Pinus rigida Miller subsp. serotina (Michaux) R.T. Clausen; P. rigida var. serotina (Michaux) Hoopes
Trees to 21m; trunk to 0.6m diam., straight or more often crooked, commonly with adventitious sprouts; crown becoming ragged, thin, often broadly rounded or flat. Bark red-brown, irregularly furrowed and cross-checked into rectangular, flat, scaly plates. Branches spreading to ascending; twigs stout, orange- to yellow-orange, frequently glaucous, aging darker. Buds ovoid to narrowly ovoid, red-brown, 1--1.5(--2)cm, resinous. Leaves 3 per fascicle (to 5 in adventitious or disturbed growth), spreading to ascending, persisting 2--3 years, (12--)15--20(--21)cm ´ 1.3--1.5(--2)mm, slightly twisted, tufted at twig tips, straight, yellow-green, all surfaces with fine stomatal lines, margins serrulate, apex acuminate; sheath 1--2cm, base persistent. Pollen cones cylindric, to 30mm, yellow-brown. Seed cones maturing in 2 years, in some populations beginning to shed seeds then but more often variably serotinous, long-persistent, often whorled, symmetric, ovoid to lanceoloid before opening, broadly ovoid to nearly globose when open, 5--8cm, pale red-brown to creamy brown, sessile or on stalks to 1cm, scales with dark red-brown border on adaxial surface distally; apophyses slightly thickened, low, rhombic, low cross-keeled; umbo central, low-conic, with short, weak prickle, sometimes unarmed. Seeds ellipsoid, oblique at tip, somewhat compressed; body 5--6mm, pale brown, mottled darker or nearly black; wing to 20mm. 2 n =24.
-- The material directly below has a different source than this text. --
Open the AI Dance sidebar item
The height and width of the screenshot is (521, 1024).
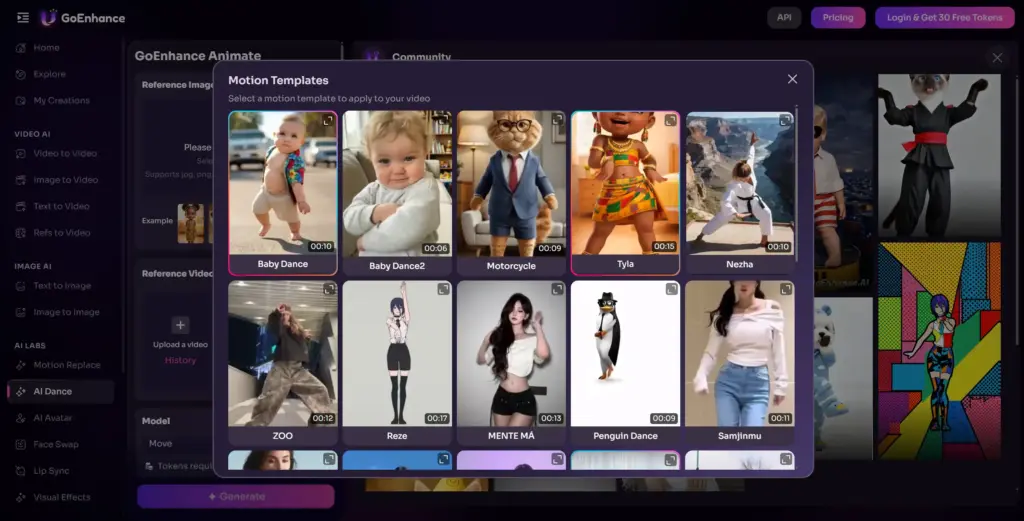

Flatwoods, flatwoods bogs, savannas, and barrens; 0--200m; Ala., Del., Fla., Ga., Md., N.J., N.C., S.C., Va.
Pinus serotina is fire successional and sprouts adventitiously after crown fires. It is part of a distinct forest type including Taxodium distichum (Linnaeus) Richard, Nyssa biflora Walter, Magnolia virginiana Linnaeus, Persea sp., and Ilex sp. Of good form when protected from fire, P . serotina then much resembles P . taeda , with which it hybridizes naturally. It is of increasing importance as pulpwood.